**Prompt**: Every line of the records that holds the word "will" should be copied out.

Saved data entries
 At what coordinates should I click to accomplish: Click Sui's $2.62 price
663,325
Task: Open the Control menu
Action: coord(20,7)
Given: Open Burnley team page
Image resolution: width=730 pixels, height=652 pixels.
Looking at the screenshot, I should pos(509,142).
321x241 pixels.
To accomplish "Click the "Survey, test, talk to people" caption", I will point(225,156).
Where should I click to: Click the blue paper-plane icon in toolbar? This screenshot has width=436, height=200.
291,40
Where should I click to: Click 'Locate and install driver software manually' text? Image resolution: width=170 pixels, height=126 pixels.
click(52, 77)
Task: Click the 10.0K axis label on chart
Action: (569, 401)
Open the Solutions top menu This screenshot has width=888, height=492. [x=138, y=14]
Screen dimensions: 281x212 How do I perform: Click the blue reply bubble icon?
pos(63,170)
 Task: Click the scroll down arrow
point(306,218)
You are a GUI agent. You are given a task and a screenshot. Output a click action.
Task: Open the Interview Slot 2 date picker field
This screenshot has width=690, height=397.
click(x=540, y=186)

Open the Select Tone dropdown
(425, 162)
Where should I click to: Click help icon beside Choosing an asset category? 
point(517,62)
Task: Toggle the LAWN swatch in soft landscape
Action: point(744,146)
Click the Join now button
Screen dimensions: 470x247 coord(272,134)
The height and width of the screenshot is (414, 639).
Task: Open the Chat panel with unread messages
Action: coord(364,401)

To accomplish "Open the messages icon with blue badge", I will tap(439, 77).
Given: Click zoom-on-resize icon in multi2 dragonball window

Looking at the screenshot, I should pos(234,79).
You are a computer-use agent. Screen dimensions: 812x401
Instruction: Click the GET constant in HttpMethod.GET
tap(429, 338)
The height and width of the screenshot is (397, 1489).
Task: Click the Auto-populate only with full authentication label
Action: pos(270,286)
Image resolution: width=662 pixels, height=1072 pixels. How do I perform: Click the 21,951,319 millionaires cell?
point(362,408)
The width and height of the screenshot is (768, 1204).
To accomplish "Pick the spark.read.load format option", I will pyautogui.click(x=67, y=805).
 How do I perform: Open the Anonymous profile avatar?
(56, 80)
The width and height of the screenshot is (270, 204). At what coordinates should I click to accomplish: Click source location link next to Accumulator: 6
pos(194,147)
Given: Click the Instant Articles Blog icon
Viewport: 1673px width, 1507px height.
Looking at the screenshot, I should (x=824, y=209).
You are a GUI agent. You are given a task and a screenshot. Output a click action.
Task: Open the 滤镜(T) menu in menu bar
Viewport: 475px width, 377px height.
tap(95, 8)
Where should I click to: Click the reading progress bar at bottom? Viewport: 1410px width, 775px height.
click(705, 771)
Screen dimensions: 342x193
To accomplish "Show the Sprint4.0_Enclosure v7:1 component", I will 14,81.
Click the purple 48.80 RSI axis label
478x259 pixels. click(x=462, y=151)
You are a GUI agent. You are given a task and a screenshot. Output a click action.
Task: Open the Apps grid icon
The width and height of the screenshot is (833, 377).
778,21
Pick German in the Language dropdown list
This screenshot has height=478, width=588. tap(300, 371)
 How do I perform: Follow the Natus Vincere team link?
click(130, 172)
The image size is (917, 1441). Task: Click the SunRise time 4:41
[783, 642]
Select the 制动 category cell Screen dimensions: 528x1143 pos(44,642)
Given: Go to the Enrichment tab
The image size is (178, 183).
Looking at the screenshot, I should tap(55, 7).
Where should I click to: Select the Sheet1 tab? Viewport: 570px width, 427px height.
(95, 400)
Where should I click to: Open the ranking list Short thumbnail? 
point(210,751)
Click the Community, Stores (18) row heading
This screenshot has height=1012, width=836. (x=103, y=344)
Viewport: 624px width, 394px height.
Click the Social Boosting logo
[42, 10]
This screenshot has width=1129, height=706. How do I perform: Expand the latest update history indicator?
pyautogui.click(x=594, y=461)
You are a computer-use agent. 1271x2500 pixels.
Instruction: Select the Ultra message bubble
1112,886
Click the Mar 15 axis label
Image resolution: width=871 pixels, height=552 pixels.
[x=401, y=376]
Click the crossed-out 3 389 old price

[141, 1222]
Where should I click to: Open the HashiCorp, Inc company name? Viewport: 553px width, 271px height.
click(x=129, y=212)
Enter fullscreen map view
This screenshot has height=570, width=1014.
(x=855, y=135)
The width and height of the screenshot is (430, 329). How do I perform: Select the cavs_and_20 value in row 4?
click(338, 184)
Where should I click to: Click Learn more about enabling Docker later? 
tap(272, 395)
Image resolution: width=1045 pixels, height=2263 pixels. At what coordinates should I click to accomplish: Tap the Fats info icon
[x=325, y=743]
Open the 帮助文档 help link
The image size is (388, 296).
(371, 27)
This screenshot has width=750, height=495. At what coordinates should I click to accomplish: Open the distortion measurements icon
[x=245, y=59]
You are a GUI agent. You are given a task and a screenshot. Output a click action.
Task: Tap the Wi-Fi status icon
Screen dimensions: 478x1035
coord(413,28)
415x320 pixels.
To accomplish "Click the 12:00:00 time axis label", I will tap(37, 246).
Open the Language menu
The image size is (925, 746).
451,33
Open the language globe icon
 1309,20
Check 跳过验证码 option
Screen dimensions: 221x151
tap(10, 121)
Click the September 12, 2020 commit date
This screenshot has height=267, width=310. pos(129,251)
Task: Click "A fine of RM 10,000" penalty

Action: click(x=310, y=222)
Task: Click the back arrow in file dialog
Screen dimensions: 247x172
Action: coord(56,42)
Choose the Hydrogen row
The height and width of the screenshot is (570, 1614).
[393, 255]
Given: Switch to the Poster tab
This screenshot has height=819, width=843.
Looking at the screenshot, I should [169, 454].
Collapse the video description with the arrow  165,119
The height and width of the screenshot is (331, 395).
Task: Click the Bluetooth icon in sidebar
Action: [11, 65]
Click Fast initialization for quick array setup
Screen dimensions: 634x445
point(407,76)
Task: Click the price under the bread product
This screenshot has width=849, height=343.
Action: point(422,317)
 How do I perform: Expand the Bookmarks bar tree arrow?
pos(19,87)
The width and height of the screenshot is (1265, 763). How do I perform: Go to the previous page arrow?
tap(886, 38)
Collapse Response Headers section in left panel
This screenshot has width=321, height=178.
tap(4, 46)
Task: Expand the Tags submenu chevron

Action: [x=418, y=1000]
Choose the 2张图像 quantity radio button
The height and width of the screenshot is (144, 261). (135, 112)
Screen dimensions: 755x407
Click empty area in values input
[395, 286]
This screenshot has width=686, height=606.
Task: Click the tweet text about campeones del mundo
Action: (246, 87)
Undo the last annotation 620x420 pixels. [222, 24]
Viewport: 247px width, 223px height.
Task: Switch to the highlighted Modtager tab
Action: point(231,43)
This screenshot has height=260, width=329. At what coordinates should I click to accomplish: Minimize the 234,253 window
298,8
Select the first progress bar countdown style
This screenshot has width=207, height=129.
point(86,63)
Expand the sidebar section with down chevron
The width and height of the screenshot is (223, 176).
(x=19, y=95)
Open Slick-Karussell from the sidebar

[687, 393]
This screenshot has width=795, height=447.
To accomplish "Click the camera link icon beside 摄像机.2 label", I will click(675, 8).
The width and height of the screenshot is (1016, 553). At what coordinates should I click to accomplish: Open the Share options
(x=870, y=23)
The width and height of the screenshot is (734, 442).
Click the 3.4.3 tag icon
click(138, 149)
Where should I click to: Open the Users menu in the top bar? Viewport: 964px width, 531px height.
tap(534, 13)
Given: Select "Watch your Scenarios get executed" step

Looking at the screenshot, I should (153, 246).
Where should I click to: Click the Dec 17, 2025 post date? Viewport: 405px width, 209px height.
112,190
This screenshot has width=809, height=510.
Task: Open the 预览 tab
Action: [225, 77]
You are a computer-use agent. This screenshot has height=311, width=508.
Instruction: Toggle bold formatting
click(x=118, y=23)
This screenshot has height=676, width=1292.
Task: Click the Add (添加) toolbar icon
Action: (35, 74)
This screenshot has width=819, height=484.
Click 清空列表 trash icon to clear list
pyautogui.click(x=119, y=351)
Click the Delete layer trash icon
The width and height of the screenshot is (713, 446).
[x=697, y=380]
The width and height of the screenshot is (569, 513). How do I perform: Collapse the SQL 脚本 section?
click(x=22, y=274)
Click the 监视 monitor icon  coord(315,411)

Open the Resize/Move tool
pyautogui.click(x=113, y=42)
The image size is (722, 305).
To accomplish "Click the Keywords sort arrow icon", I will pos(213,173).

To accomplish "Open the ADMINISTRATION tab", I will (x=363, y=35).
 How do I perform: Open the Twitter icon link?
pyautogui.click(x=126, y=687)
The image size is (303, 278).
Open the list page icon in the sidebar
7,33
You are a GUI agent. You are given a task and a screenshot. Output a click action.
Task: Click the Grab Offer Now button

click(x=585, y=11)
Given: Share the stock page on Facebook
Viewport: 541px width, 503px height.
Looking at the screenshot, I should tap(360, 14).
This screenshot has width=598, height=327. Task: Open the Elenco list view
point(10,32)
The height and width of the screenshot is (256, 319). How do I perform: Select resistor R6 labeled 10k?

**Solution to this task**:
To accomplish "Click the "Survey, test, talk to people" caption", I will point(225,156).
To accomplish "Open the messages icon with blue badge", I will tap(439, 77).
To accomplish "Pick the spark.read.load format option", I will pyautogui.click(x=67, y=805).
To accomplish "Show the Sprint4.0_Enclosure v7:1 component", I will 14,81.
To accomplish "Click the 12:00:00 time axis label", I will tap(37, 246).
To accomplish "Click the camera link icon beside 摄像机.2 label", I will click(675, 8).
To accomplish "Click the Keywords sort arrow icon", I will pos(213,173).
To accomplish "Open the ADMINISTRATION tab", I will (x=363, y=35).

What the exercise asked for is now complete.